## Your goal
Rescale the entries from the start through the line that contains "お支払い方法について (46, 388)", inclusive, and write out only those lines again, including the request lines. Multiply each coordinate in the answers by 1.55 and round to whole numbers, with halves rounding up, and leave every number in the request lines unchanged.

:: Records for this exercise ::

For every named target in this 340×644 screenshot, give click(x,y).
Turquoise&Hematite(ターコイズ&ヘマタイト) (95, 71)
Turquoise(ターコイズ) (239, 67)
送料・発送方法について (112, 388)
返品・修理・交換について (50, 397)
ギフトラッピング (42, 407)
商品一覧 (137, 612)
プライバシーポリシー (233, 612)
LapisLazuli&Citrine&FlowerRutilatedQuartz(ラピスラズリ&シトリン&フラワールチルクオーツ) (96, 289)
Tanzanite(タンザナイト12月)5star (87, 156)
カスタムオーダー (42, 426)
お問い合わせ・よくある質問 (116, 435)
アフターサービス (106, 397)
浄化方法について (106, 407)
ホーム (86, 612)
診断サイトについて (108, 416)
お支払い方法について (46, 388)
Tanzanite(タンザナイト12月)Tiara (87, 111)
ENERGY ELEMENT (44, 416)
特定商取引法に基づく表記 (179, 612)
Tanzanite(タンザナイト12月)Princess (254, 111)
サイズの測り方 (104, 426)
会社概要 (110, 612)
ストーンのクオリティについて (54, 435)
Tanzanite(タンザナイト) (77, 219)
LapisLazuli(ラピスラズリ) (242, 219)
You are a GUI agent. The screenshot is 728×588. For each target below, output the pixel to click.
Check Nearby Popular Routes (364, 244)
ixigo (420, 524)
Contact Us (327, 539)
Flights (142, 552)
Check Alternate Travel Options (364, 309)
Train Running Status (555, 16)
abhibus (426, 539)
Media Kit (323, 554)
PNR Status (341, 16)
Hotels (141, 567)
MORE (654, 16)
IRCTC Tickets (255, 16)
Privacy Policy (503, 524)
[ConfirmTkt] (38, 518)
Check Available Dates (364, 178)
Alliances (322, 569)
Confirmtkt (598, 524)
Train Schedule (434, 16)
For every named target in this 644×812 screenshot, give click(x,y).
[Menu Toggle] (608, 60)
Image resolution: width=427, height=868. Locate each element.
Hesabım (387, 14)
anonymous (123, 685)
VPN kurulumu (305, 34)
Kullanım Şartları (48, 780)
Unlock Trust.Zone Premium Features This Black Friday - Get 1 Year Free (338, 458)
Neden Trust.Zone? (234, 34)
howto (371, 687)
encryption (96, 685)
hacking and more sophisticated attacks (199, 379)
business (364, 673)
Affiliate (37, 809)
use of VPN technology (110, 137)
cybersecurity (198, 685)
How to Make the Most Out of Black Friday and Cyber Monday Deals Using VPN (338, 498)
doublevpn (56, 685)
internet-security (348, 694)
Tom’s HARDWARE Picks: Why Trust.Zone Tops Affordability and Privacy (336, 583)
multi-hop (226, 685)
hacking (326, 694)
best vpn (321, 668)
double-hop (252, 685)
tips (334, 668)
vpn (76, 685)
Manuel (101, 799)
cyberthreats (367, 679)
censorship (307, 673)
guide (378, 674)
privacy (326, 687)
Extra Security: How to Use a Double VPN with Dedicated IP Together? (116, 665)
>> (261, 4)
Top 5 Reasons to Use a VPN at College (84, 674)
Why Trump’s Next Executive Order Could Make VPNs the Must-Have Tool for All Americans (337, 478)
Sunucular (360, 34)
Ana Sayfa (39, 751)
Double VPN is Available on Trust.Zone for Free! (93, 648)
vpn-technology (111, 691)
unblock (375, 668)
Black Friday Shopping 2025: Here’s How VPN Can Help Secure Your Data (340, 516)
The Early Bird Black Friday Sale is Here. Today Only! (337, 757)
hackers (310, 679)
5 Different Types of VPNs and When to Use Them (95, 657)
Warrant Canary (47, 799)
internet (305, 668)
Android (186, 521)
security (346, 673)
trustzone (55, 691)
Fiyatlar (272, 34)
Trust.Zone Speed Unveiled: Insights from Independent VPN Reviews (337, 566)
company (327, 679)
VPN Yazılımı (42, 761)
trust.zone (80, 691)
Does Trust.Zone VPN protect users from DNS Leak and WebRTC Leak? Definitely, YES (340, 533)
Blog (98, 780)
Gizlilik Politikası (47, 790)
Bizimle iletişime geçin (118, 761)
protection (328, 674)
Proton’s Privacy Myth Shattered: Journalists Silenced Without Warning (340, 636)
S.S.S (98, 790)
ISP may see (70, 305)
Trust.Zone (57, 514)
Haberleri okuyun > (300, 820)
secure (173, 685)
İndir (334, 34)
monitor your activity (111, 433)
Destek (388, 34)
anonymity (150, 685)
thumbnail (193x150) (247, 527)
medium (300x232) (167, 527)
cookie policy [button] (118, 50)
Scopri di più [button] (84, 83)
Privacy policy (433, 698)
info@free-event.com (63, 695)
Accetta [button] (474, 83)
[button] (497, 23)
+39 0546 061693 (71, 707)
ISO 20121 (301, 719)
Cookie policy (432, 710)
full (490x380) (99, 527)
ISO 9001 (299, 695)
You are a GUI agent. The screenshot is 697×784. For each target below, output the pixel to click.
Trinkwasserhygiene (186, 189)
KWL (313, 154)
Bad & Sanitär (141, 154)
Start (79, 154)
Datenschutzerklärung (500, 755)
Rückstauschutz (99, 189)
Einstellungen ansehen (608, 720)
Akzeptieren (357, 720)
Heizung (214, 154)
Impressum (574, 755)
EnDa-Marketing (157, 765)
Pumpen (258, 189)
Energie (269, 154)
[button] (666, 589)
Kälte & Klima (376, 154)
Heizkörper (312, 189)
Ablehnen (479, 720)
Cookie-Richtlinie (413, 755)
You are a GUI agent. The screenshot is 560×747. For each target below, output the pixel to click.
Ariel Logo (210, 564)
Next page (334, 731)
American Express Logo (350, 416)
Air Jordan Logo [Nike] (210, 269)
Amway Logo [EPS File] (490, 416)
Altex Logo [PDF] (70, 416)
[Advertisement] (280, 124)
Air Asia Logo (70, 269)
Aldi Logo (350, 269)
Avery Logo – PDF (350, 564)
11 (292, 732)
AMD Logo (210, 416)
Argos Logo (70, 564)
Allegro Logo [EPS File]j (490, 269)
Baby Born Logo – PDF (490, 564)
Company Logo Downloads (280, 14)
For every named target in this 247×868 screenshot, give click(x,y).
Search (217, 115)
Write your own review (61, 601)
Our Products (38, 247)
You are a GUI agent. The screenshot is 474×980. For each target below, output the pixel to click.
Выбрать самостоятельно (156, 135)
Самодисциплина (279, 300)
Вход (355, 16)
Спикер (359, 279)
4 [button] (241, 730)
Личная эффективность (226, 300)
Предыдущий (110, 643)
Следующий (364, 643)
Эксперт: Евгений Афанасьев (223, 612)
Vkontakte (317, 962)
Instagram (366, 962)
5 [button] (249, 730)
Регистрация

:::

## Result for this exercise
For every named target in this 340×644 screenshot, give click(x,y).
Turquoise&Hematite(ターコイズ&ヘマタイト) (147, 110)
Turquoise(ターコイズ) (370, 104)
送料・発送方法について (174, 601)
返品・修理・交換について (78, 615)
ギフトラッピング (65, 631)
商品一覧 (212, 949)
プライバシーポリシー (361, 949)
LapisLazuli&Citrine&FlowerRutilatedQuartz(ラピスラズリ&シトリン&フラワールチルクオーツ) (149, 448)
Tanzanite(タンザナイト12月)5star (135, 242)
カスタムオーダー (65, 660)
お問い合わせ・よくある質問 (180, 674)
アフターサービス (164, 615)
浄化方法について (164, 631)
ホーム (133, 949)
診断サイトについて (167, 645)
お支払い方法について (71, 601)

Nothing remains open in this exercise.